With competition at auction still fairly strong, nabbing a home for under $750,000 is getting difficult in most major capitals. Picture: Monique Harmer


Decades of explosive growth in home prices have ruptured the bottom rung of the Australian property ladder, with new data revealing sub-$500,000 homes are disappearing from the market while those priced $500,000 to $750,000 are also on the endangered list.

The analysis of national listings by research group FoundIt revealed there was another rapid deterioration in affordability over the past year.

This decline, coupled with a hike in interest rates this week, looks poised to lock even more people out of homeownership, leaving them stranded in the pressure cooker rental market.
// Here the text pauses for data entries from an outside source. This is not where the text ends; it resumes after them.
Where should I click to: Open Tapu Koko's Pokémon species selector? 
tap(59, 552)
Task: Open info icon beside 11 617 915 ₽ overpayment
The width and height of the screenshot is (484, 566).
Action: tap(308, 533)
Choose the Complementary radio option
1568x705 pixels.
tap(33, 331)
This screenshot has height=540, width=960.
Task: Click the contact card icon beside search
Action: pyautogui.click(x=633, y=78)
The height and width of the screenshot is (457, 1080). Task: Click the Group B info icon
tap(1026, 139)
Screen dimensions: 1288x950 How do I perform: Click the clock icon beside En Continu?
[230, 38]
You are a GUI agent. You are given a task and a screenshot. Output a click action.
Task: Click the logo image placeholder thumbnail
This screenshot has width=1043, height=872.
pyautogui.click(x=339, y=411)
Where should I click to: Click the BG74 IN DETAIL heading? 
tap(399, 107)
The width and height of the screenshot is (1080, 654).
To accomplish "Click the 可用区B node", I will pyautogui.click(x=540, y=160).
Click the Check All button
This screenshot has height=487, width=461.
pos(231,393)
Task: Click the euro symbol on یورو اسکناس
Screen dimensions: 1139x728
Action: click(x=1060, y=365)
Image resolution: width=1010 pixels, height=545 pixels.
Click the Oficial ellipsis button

FoundIt analyst Kent Lardner said affordable housing choices were shrinking even in areas where there were higher levels of construction.

“Once you go below $750,000 your options for housing go off a cliff,” he said.

The scant supply of affordable listings was pushing more and more people to poorly connected outer suburbs or areas just beyond the urban fringe, Mr Lardner said.

FoundIt’s research showed the choice of homes listed at each price varied considerably across capitals:

SYDNEY

See the Sydney suburbs with most listings under $750k

The FoundIt study suggested the entry-level market in Australia’s most expensive city was on the verge of extinction.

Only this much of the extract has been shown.